Streaky ab initio model

platorre · September 17, 2023, 8:28pm

Hi,

I am having trouble generating an ab initio model. As the iterations progress the model looks more and more streaky affecting the subsequent refinement steps:

Checkpoint 7:

Checkpoint 15:

The complex is a 100kDa heterodimer which we believe has some flexibility. 2D classes show definition of the different domains. This is a 60K particle stack after extensive 2D/3D classifications. Apix = 0.83. My settings are:
-1 class
-Initial/final resolutions: 4/8Å.
-Initial batch 1000.
-Final batch 1500.
The rest of options are unchanged. With initial models in the 7/9Å range and binned particles this effect does not happen, but information is lost.

I would be very thankful if someone can provide any advice/experience to overcome this situation.

Pedro.

DanielAsarnow · September 18, 2023, 7:08am

Does the initial model look like the 2D averages from different directions?

The streaks are a common symptom of overfitting, which is somewhat expected as ab initio does not have a half-set based overfitting control. Based on the images I don’t think there would be significant difference between these iterations when used as an initial model, with low pass filtering.

platorre · September 18, 2023, 11:48am

Hi @DanielAsarnow,

2D classes look clean and they are representative of the 3D model. Is there any way to improve the overfitting situation by tuning the ab-initio job?

Thanks!

DanielAsarnow · September 18, 2023, 6:03pm

Why would you need to? If the model looks roughly correct, you can use it for heterogeneous refinement, etc. and the initial low pass filter will get rid of the high frequency noise/streaks.

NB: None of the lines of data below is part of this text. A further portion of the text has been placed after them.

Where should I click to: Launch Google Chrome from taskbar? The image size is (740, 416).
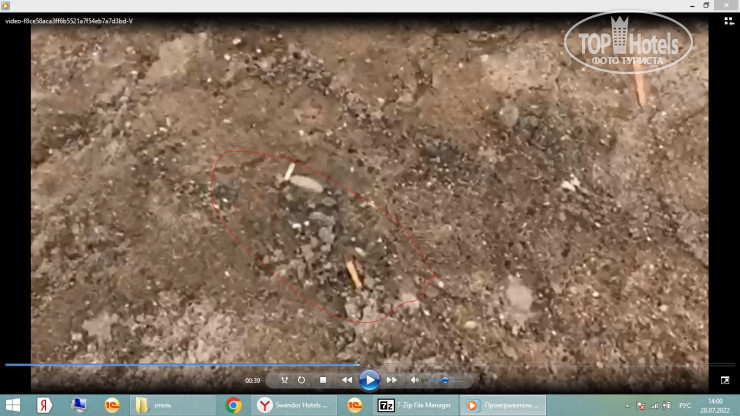point(233,405)
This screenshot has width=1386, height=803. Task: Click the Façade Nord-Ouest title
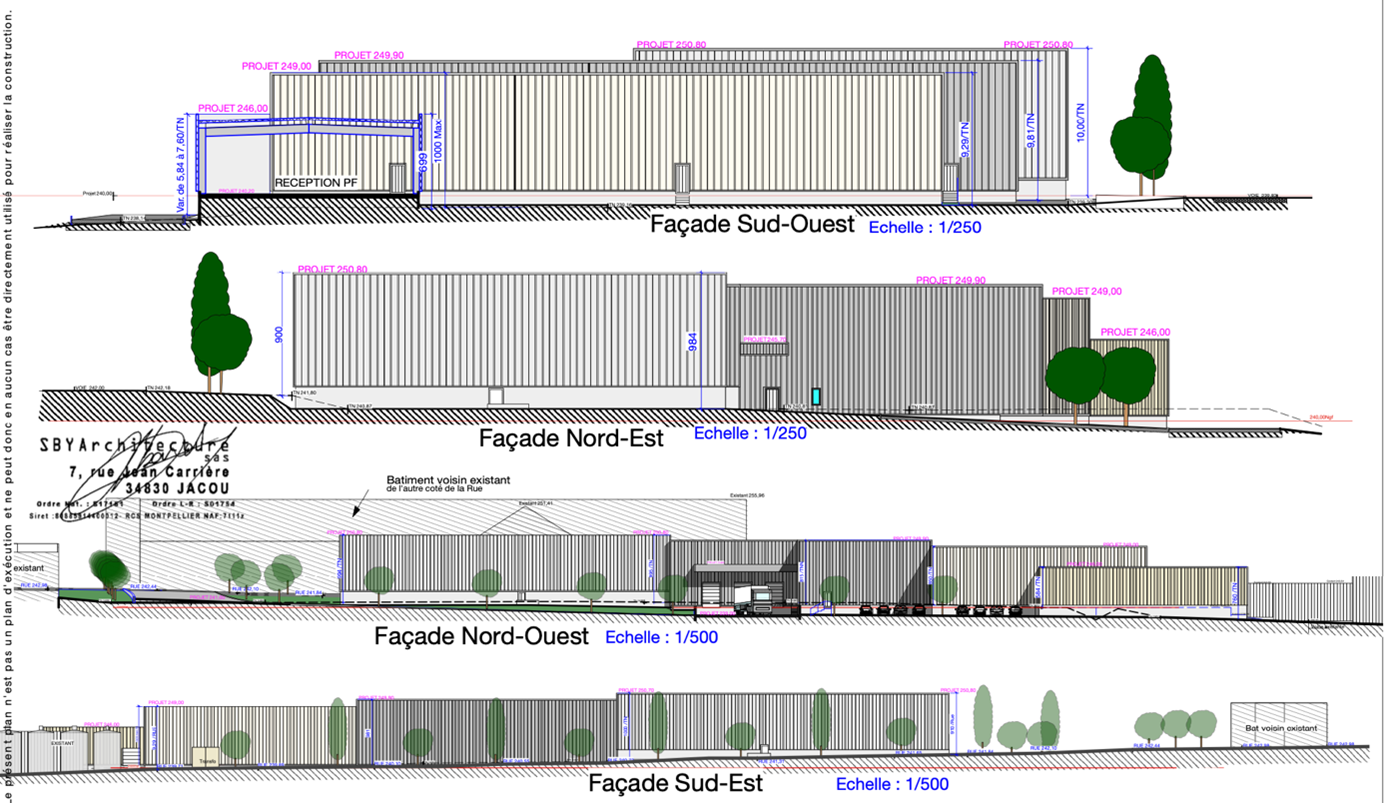(481, 637)
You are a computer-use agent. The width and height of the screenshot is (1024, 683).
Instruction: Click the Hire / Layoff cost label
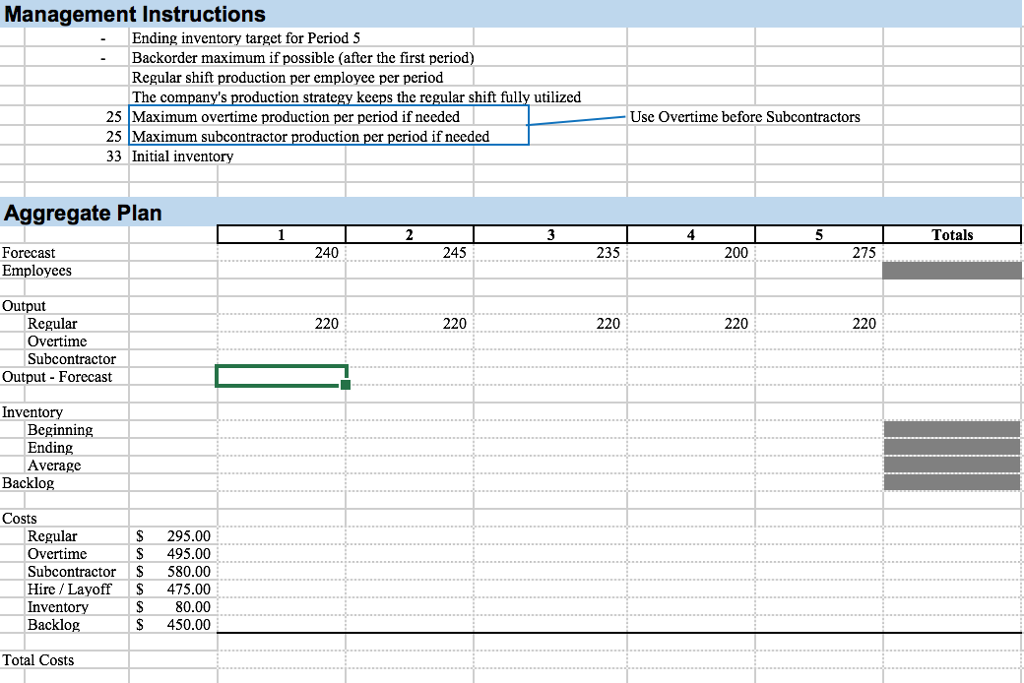point(69,589)
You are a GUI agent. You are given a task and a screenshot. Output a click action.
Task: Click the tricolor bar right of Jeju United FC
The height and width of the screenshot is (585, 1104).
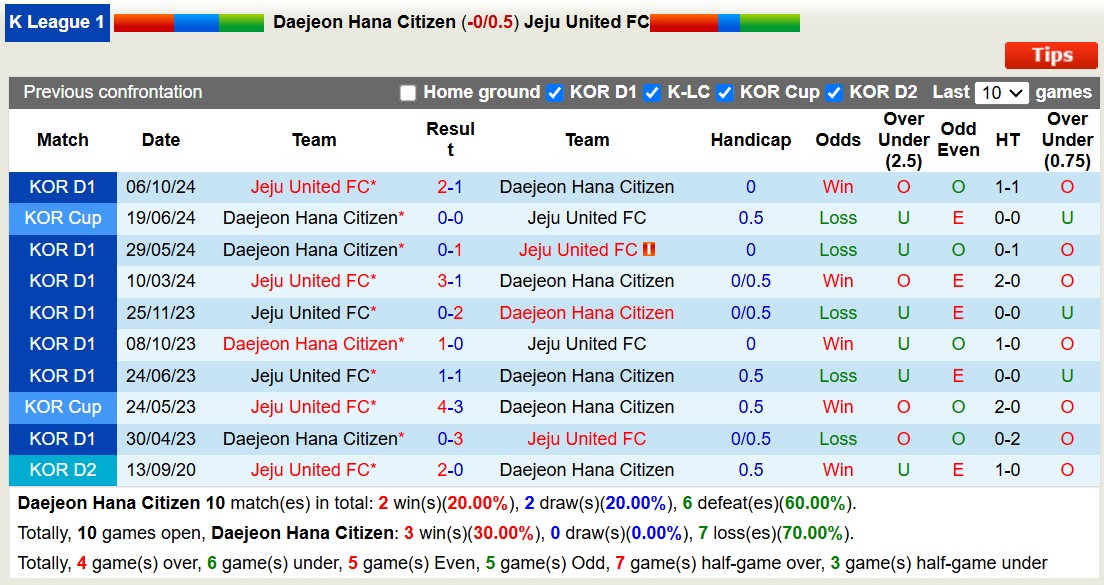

You can also use the earlier iteration that looks smooth - it seems to be the same structure as the later one with the streaks.

platorre · September 19, 2023, 2:24am

Thanks for the advice. I will try that way then.

MLiziczai · September 19, 2023, 9:43am

Do you have an preferred orientation issue? You could run 2-3 classes, maybe you still have some junk among the 60k particles. And then sort particles with heterogeneous refinement as mentioned by DanielAsarnow. Otherwise I also don’t see an issue with it.

platorre · September 20, 2023, 1:05pm

After some rounds of classification, it seems that the issue is solved. Now, I am trying to resolve the complex to high resolution and I am having the trouble that it gets stuck around 6Å giving very dotty maps with fragmented helices. I would like to ask if you have some tips for homogeneous and NU refinement for a small complex. Thanks again!

MLiziczai · September 22, 2023, 10:36am

The dotty/fragmented map sounds like overfitting to me during refinement. And it sounds like you still have not cleaned up your dataset completely. As I am working with a small protein too, I clean up my dataset with 3D classification/het.ref and ab-initio, not so much with 2D classification. You could take more particles, and run multiple rounds of extensive het.ref. using multiple references: volumes that are clear junks, volumes that are less clearly junk/semi ok, and one good volume. Once you are stuck, and loosing less then 10% of particles to the bad volumes, you could try to run a new ab-initio with multiple classes to see if you truly have a homogeneous sample, and refine the good volumes.

Play around with low-pass filtering (initial resolution) and final resolutions too.

This is at least what I do. I hope it helps.

platorre · September 22, 2023, 12:36pm

Thanks @MLiziczai. It is a very sensible strategy.

rposert · September 29, 2023, 7:38pm

Hi @platorre! I’m just checking in to see how the great suggestions above are working out for you, and if you have any more questions about your maps!

platorre · October 3, 2023, 6:53pm

Hi @rposert,

Thanks for following up on this topic. The main issue was the presence of junk particles. I was not able to remove them by heterogeneous refinement and/or 2D classifications. Then, my strategy has been using a good model and two bad classes for 3D classifications from the initial particle stack. Then, I moved the particles to Relion to obtain very clean 2D classes with the EM algorithm. With the clean classes I moved to CryosSPARC to continue with ab-initio and heterogeneous refinements. So far, it has improved the quality of the reconstructions and has minimized the streaky features of ab-initio that I was mentioning when I opened this thread.